He was starting to breathe hard, poking the ugly bore of the .45 higher up—into my very teeth—as he closed in on me, when the answering buzzer that opened the lobby door blasted the stillness of the hallway. The weight of my body, depressing the whole board of buttons, had finally drawn one belated, probably angry response. Or maybe everybody sounded off in chorus. The buzzer spurted, snorted and zzzzzzzzzzd with sudden volume, like a hi-fi set suddenly switched on. It was ear-popping and certainly the last thing my welcoming committee expected.
The kid must have jumped a foot in the air, his head twisting fearfully as if he had backed into a bee-hive. It wasn't much of a diversion but it was all I needed, because he'd been close enough for me to fix his tie, if he'd been wearing one. Close enough for me to have patted him on the cheek, if he'd been a good boy.
Only, I didn't think he was a good boy so I clobbered him.
I brought my left hand down in a Karate chop on the inside of his left wrist, slamming the .45 away from my body. That did it. The gun roared and thundered in the cracker-box confines of the hallway.
My right hand came down and thudded off the kid's jaw, in a hard fist, forearm and elbow triple grandslam. It was the sort of blow that would have dropped a Mohammed Ali, let alone a teenage boy. The kid bounced off the wall and crumpled in a tangled heap at my very feet. I scooped up the dangerous .45, quickly slung the boy over my shoulder in a fireman's-carry and kicked out at the downstairs door which was still being electronically contacted by that swarm of answering buzzers. There was no time to think about angry tenants, injured feelings, mistaken identities and blasting guns.

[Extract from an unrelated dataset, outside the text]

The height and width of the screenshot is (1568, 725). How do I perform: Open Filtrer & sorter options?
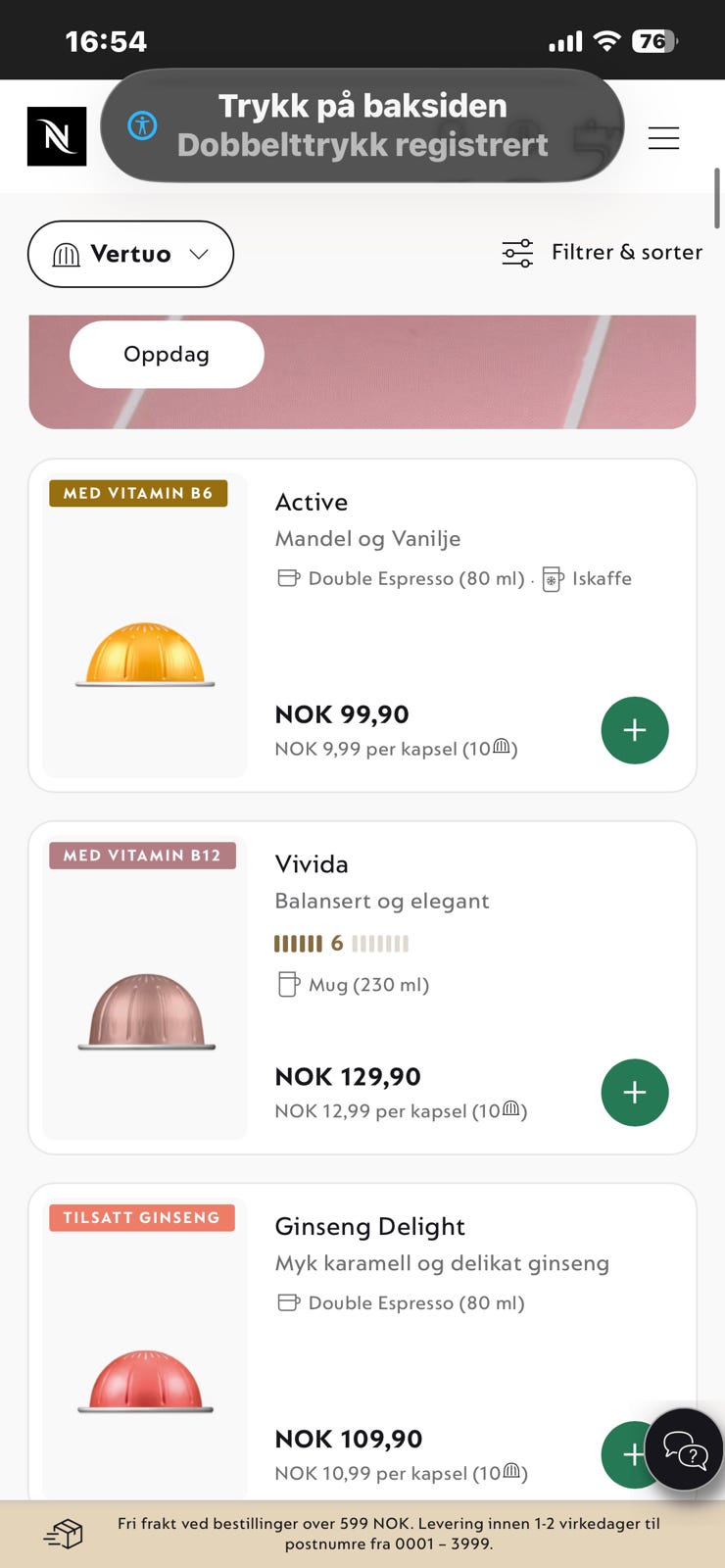(x=602, y=253)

I raced into the lobby, moving fast, ready to tell Pete to go disappear again in case he suddenly turned up. Fortunately, the self-service elevator was waiting on the lobby floor, door open and ready for use. I scrambled in and made it up to my Shangri-La retreat without interference from Pete or any of my neighbors. Midnight in Manhattan can be like that. Sometimes you never run into a soul even when a gun goes off in the dead of night.
Lurching into the dim haven, with the kid's unconscious form getting heavier by the second and reminding me that I wasn't getting any younger, I didn't turn a light on until I reached the living room which overlooks Central Park. I dumped him down on the long sofa, stretching him out on his back, so he could breathe better.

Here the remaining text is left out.